Na medida em que resta explicita a urgência de uma reformulação das ações
dos sujeitos atuantes na área dos direitos da criança e adolescente falta, no contexto da sociedade civil organizada, difundirem-se as informações disponíveis a respeito das formas e a freqüência das violações de direitos humanos de sujeitos vulneráveis pela família biológica, e aprofundar o conhecimento do marco legislativo trazido pela Carta Magna de 1988, que prioriza o melhor interesse de criança e adolescente, seu direito de manifestação, de opinião e de participação na construção de sua cidadania
emancipatória.
Impõe-se, nesse mesmo sentido, ao judiciário a necessidade premente de os juízes de direito abandonarem o procedimento administrativo de jurisdição voluntária, caracterizado pela ausência de proteção jurídica, configurada pela ausência de advogado próprio, ou defensor público, de criança e adolescente. Não sendo revogada, a manutenção desta prática historicamente superada continuará privando as vítimas do seu direito de manifestação, acabando inapelavelmente tais sujeitos sendo entregues a casas de acolhimento, onde, invisíveis aos olhos da sociedade, podem alcançar a maioridade. Enquanto sobre o poder público, em sua totalidade, recai a responsabilidade de atender às necessidades das famílias biológicas em estado de vulnerabilidade, ao judiciário, em particular, cabe substituir o procedimento administrativo da jurisdição voluntária pelo devido processo legal, como exigência para se esclarecer a verdadeira situação de cada criança e de cada adolescente no
seio de suas famílias e comunidades, permitindo que se produzam o contraditório e a ampla defesa em seus julgamentos.

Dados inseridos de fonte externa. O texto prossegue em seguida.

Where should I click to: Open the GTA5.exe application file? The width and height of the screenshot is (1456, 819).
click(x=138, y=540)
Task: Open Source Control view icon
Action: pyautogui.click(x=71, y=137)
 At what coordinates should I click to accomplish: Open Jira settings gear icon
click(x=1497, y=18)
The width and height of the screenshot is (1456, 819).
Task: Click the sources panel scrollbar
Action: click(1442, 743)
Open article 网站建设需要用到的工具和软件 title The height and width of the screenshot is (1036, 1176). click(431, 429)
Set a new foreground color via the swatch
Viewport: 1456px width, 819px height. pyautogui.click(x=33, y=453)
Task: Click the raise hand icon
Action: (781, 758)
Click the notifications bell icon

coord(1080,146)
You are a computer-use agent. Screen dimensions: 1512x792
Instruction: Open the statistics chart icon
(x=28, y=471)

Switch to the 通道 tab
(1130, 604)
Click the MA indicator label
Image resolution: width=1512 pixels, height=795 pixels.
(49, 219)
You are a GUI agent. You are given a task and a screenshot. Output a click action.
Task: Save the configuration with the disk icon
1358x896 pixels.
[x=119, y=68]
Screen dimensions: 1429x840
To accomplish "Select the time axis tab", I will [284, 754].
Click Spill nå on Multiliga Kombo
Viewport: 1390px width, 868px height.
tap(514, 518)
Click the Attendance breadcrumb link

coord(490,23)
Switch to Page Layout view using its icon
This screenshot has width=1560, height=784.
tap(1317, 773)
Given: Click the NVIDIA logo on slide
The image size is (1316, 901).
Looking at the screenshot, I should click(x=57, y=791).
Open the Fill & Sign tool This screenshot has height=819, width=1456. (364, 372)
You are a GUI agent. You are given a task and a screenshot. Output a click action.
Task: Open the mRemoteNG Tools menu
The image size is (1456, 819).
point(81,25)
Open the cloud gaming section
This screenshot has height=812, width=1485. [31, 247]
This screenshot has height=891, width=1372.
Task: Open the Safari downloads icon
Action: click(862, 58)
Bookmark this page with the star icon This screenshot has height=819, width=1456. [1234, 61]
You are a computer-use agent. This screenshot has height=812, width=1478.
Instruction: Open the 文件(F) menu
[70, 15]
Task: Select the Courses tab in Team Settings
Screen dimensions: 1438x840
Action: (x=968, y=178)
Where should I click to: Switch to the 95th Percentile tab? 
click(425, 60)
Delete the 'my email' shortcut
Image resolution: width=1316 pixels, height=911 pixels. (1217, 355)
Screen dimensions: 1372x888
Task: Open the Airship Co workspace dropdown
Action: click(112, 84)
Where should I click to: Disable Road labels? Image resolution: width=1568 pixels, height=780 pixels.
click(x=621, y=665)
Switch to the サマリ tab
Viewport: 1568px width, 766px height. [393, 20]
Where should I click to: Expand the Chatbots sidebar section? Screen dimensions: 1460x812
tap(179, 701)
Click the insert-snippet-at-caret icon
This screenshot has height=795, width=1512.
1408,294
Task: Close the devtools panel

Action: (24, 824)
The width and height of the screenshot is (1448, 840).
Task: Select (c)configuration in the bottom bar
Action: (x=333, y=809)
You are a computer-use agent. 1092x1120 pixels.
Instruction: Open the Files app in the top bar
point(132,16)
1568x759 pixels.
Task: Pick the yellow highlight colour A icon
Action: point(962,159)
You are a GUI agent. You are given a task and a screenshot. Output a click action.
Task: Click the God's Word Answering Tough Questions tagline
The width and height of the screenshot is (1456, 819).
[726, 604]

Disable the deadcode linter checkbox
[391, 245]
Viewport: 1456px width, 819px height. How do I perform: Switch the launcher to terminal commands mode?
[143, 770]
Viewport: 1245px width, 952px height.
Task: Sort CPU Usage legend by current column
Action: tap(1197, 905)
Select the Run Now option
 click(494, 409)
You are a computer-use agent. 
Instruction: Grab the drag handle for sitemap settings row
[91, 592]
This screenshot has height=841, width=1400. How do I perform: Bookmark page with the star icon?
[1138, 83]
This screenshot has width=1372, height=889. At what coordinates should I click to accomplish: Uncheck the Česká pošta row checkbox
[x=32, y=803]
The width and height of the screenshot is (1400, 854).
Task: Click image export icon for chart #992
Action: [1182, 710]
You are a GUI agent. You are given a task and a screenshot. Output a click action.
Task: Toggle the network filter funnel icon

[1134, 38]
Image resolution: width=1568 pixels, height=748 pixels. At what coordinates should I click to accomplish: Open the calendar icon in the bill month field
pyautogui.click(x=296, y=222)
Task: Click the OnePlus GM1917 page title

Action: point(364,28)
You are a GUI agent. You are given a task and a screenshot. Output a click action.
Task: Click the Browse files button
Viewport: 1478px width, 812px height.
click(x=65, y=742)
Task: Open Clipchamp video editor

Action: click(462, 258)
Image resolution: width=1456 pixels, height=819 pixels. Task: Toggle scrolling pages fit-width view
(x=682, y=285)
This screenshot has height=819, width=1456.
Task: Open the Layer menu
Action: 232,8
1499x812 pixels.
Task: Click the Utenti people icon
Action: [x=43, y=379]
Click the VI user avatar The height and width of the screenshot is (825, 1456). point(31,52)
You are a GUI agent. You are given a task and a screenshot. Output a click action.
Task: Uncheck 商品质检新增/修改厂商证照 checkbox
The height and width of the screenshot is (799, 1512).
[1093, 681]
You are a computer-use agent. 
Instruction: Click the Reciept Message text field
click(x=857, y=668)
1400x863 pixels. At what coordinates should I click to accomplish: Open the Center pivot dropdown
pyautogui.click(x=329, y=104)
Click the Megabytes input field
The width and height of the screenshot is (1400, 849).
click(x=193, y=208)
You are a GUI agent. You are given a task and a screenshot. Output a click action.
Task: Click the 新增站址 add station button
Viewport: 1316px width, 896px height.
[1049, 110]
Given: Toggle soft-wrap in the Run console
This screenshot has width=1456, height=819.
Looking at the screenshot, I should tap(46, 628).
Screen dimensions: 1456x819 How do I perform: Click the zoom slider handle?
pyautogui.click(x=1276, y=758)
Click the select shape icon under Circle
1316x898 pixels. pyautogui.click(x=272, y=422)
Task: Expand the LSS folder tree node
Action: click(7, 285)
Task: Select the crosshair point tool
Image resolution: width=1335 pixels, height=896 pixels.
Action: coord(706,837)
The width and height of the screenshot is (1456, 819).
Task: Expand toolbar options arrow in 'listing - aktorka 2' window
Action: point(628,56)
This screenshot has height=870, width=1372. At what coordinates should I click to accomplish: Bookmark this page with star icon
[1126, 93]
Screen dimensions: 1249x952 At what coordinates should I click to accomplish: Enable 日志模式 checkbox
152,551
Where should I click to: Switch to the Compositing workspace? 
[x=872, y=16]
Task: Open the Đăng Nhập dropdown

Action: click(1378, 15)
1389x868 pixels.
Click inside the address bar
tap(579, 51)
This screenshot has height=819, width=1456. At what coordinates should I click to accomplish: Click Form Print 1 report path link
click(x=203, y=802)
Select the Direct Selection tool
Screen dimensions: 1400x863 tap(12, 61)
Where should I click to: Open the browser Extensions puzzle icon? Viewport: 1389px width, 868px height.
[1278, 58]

Por seu turno, cabe à Defensoria Pública exigir, perante o judiciário, o
reconhecimento, em todos os graus, do seu papel de proteção e defesa dos
necessitados na relação jurídica, a fim de se garantir e resguardar a igualdade entre as partes nos processos judiciais.

6 | CONCLUSÃO

A negação de assistência financeira, social e psicológica às famílias em
vulnerabilidade, apontadas, nas demandas judiciais que tramitam no setor civil das varas da infância e juventude, como sendo as principais causas por maus-tratos de seus filhos, expõe nitidamente o descaso com que o Estado encara as extremas diferenças sociais brasileiras, revelando uma verdadeira cadeia de violações dos direitos humanos.
Inadmissível que, em plena vigência de um sistema de justiça democrático –
que tem em seu centro o princípio da dignidade da pessoa humana e da defesa de
direitos e garantias constitucionais – crianças e adolescentes permaneçam privados de liberdade de expressão e da proteção jurídica que a lei lhes assegura, ainda mais quando tais sujeitos são titulares do direito a proteção integral, em prioridade absoluta e, como sujeitos de direito, são detentores do direito a representação de defensor público em seu papel incontornável de custos vulnerabilis.
O acompanhamento, por defensor público, da vida de criança e adolescente,
enquanto em abrigos, ou no convívio com sua família biológica, representa
importante elemento de controle da prestação jurisdicional, e garantia de veracidade de informações trazidas aos autos pela polícia, pelo Conselho Tutelar, pela escola, pela equipe técnica multidisciplinar de atendimento, permitindo à Defensoria Pública recorrer à instância superior sempre que qualquer nova decisão seja desfavorável ao superior interesse de criança e adolescente ou que viole seus direitos e garantias constitucionais.
No percurso de cessação das violações dos direitos humanos e da dignidade
de pessoas humanas em peculiar condição de desenvolvimento, imperativas a resignificação da convivência familiar, a intervenção defensoral, não apenas como representante da parte, mas também na posição de custos vulnerabilis – mesmo em casos nos quais não há vulnerabilidade econômica, mas, sim, vulnerabilidade social, técnica, informacional e jurídica.